U.S. Rep. Martin Heinrich, D-Albuquerque, spoke on the House floor today in favor of an amendment to an energy and water appropriations bill which would increase funding for research. Specifically, Laboratory Directed Research and Development (LDRD) funding would rise from six percent of the budgets of the country’s national laboratories — including Sandia and Los Alamos — to 7 percent.

The overall bill passed on a vote of a vote of 320 to 97 and now heads to the Senate for consideration.

The Heinrich amendment passed on a unanimous vote, 424-0.

Sandia Labs Chief Technology Officer Steve Rottler praised the amendment in a statement issued by Heinrich’s office, saying, “LDRD projects play an integral role in Sandia National Laboratories’ strategic goal of nurturing core science and technology expertise to enable our national security missions, including enhancement of the security and reliability of our nation’s energy and other critical infrastructures.”

But as the Albuquerque Journal’s John Fleck notes, Heinrich proposal to increase research funding is still a drop in LDRD research from recent years, when 8 percent of the labs budgets were set aside for research.

Meanwhile, Congressman Ben Ray Luján, a Santa Fe Democrat whose district includes Los Alamos National Labs, praised the passage of the overall bill in a statement.

“This bill makes important investments in energy technology and infrastructure.
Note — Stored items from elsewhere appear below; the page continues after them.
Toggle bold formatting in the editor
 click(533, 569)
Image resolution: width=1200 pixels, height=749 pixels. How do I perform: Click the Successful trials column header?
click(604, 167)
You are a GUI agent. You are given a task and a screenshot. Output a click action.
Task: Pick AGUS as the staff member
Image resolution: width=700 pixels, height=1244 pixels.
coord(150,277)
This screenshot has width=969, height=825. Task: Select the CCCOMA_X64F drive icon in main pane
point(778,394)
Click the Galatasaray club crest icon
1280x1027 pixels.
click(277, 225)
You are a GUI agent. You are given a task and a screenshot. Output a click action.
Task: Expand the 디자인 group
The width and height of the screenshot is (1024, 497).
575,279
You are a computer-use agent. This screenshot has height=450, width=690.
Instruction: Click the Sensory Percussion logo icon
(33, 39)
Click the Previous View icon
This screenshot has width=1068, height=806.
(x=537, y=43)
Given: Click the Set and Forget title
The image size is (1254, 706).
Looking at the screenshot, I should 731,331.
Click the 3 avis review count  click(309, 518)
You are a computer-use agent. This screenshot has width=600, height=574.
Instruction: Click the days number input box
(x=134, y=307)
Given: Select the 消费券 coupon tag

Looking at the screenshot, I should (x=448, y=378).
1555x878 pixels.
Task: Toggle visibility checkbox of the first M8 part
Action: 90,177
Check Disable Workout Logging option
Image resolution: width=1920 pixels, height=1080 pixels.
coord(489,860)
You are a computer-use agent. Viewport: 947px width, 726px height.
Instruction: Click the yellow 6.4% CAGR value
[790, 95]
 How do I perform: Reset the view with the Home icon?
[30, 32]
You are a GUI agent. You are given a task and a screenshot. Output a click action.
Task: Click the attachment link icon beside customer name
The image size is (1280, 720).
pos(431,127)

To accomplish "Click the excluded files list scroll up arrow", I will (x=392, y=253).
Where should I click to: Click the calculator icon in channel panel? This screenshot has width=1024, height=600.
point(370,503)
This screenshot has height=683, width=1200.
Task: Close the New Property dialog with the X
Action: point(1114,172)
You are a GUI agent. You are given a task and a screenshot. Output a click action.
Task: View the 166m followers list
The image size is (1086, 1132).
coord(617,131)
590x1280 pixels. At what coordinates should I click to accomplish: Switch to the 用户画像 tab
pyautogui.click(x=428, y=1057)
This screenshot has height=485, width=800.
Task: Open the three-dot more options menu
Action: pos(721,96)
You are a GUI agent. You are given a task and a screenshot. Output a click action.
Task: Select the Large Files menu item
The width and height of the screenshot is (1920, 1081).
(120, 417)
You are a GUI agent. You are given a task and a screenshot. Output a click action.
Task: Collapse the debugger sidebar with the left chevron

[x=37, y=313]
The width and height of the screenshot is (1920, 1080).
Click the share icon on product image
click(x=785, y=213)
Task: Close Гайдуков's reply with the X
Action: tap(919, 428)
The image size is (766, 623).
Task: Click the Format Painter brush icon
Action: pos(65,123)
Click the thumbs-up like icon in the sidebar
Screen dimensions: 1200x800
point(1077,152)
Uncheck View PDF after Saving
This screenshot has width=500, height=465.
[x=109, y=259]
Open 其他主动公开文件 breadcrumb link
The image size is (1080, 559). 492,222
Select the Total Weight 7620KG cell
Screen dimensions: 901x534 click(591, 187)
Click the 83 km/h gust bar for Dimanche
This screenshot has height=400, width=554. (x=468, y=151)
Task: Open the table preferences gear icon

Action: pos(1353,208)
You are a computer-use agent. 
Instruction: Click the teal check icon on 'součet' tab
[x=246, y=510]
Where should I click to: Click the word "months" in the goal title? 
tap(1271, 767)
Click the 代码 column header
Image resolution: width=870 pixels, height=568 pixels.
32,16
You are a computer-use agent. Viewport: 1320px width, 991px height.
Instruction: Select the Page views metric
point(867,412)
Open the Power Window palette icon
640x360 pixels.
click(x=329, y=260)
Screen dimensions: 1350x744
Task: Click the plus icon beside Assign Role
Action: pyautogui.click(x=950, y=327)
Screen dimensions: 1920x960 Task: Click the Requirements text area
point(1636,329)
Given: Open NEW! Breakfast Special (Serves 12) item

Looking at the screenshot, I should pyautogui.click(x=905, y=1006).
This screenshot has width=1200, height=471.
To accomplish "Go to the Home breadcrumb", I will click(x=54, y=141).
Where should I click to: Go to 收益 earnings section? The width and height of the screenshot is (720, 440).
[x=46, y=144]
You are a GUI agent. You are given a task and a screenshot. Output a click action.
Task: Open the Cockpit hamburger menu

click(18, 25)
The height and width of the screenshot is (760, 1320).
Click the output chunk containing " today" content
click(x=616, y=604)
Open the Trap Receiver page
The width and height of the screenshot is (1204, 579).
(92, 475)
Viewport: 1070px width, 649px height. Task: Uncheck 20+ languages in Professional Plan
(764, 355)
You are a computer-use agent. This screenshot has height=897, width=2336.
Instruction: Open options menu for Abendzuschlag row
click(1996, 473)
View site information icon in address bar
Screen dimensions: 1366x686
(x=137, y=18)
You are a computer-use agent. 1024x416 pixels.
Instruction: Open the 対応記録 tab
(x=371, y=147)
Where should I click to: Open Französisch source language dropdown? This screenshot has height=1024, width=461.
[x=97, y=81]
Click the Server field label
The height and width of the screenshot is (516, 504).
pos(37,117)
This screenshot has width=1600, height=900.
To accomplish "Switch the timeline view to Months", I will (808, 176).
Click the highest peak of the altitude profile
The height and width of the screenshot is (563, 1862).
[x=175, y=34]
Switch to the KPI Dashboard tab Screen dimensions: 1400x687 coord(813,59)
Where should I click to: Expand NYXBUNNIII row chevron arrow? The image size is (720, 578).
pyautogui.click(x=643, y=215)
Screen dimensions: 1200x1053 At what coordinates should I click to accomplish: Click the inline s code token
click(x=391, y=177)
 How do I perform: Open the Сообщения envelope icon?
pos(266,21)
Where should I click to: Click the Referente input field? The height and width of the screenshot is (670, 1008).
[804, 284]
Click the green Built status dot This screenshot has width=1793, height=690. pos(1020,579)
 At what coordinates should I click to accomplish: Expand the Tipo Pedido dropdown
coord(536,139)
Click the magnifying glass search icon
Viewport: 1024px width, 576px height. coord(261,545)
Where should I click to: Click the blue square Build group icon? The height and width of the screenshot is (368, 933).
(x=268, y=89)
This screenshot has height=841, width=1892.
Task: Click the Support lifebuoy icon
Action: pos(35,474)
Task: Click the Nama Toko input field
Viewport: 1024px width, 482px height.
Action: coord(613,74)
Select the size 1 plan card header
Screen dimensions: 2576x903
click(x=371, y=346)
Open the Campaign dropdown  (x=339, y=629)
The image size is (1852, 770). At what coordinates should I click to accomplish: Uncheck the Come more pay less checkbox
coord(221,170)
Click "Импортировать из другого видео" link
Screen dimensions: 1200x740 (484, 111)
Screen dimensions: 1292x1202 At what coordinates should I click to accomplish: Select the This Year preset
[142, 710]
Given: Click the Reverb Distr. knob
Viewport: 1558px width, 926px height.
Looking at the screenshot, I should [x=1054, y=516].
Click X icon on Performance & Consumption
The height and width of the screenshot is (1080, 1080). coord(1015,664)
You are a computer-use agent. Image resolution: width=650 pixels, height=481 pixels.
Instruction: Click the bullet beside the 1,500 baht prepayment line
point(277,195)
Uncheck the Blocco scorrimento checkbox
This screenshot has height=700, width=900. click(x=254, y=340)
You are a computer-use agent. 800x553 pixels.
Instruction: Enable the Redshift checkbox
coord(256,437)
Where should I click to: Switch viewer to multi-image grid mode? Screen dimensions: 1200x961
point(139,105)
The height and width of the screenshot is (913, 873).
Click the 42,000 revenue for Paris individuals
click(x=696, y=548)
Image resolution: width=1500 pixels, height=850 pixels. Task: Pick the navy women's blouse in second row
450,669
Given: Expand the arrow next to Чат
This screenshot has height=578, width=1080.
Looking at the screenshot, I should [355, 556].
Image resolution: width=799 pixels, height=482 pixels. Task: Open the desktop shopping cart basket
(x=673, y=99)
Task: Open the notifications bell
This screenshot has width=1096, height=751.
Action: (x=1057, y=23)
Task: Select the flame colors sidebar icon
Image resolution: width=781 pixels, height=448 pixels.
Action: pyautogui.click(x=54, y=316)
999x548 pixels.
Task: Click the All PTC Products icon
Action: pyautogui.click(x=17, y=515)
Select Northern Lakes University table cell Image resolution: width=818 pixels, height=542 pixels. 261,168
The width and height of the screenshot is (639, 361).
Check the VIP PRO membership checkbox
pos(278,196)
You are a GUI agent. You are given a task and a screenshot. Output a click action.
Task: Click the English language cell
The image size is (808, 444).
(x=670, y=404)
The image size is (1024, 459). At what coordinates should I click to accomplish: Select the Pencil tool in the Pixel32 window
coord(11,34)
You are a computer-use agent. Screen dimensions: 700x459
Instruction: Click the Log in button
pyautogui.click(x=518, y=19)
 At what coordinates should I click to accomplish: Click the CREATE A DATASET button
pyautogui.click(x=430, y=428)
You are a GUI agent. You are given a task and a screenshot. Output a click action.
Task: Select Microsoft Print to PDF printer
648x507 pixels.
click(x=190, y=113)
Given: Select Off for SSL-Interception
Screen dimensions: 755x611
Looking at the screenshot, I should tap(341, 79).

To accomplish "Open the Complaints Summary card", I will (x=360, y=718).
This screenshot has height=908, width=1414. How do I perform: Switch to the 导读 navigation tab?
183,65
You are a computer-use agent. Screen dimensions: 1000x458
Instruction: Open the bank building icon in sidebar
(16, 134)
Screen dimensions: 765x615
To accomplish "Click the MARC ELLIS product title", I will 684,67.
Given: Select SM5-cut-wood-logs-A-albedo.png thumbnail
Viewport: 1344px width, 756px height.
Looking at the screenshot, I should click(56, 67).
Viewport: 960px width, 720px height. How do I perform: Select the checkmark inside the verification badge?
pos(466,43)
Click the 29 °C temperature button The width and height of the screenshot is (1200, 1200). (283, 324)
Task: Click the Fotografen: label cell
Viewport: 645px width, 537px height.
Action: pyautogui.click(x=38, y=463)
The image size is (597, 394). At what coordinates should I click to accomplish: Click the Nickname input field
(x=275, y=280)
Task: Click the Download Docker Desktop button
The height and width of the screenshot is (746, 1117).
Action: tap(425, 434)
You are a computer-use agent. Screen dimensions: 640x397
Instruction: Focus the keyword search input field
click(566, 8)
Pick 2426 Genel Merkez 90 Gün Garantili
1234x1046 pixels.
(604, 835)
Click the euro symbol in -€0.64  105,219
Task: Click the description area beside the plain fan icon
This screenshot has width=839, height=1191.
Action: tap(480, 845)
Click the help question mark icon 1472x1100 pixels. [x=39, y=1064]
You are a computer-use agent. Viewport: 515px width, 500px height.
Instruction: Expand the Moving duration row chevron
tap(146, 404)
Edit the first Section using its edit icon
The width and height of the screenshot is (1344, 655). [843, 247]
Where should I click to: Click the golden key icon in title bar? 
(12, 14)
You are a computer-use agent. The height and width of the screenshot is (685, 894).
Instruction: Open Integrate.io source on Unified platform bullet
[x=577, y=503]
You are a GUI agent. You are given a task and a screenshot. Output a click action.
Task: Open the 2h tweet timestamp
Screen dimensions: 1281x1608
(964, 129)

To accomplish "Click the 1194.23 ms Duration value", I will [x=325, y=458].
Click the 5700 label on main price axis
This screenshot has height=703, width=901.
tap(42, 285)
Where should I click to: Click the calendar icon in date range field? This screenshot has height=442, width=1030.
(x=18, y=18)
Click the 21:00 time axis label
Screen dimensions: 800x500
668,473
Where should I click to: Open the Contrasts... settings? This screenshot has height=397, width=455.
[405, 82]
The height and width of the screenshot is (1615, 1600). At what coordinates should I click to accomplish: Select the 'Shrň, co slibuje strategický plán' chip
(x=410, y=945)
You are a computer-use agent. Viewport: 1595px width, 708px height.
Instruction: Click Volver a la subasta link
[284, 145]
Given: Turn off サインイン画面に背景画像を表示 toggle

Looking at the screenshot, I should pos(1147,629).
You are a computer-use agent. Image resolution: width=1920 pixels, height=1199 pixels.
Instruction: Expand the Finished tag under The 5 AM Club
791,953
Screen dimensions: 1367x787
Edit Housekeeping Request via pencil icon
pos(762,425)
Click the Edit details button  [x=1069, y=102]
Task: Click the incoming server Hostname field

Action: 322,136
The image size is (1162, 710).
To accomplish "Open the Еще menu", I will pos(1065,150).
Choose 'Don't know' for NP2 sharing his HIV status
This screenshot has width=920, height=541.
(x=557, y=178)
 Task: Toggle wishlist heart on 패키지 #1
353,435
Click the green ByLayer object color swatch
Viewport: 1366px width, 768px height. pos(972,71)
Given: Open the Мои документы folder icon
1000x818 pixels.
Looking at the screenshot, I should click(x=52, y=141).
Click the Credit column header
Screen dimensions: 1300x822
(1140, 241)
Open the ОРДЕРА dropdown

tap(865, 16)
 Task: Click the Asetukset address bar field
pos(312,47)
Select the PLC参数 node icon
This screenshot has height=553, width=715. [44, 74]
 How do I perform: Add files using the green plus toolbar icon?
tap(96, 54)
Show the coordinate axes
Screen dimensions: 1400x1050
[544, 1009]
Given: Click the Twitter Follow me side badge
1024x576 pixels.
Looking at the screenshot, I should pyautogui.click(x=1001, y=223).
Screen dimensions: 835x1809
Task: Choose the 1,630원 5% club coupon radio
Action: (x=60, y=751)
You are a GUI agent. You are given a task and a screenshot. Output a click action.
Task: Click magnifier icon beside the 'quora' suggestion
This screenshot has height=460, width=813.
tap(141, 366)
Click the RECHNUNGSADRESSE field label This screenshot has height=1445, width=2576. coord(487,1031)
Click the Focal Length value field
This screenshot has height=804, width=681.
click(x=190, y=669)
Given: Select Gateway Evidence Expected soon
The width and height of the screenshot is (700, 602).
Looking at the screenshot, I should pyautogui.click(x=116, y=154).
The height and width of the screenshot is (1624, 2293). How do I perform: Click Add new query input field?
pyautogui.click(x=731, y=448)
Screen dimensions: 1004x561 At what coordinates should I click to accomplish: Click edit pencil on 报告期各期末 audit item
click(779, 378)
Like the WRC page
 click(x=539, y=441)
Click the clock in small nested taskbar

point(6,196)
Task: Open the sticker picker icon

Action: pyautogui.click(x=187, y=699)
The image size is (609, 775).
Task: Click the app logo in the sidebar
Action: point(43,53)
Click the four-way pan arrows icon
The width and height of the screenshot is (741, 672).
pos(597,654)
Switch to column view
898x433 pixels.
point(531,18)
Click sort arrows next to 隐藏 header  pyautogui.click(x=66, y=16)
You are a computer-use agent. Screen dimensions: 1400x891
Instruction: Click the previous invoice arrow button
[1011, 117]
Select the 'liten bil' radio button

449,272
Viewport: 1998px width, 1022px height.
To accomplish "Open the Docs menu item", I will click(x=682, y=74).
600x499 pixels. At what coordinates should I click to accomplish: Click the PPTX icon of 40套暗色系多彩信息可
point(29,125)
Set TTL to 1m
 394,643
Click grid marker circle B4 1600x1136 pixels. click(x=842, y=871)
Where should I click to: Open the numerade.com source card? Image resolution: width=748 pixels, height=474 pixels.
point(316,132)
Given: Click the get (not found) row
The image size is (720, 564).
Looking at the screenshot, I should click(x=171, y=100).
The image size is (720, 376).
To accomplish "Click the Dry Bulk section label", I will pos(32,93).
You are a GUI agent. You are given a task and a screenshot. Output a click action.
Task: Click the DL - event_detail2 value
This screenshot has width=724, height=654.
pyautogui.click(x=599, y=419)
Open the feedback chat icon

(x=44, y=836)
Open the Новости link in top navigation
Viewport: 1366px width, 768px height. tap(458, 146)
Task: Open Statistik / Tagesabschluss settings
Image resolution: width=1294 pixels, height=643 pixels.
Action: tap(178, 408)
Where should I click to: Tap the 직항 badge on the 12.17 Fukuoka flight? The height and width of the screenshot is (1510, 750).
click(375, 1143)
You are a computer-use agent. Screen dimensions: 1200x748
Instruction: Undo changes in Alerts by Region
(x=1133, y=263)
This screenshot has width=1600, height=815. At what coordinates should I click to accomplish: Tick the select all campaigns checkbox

This bill will help us move toward energy independence and rebuild our aging infrastructure,” Luján stated.

Luján praised the water improvements the bill would provide for in rural areas, citing $3 million in funding set aside for repairs and to replace the Jicarilla Apache Rural Water System.

“This will help address the public health priorities in our region by fulfilling the promise Congress made seven years ago when they authorized funding to address the substandard and dilapidated water system serving our people,” Levi Pesata, president of the Jicarilla Apache Nation, is quoted as saying in a statement issued by Luján’s office.

Nearly $7 million will go to a U.S. Army Corps of Engineers Project that will provide “flood damage reduction as one unit of the flood control plan for the Rio Grande and Tributaries, New Mexico” according to Luján’s statement.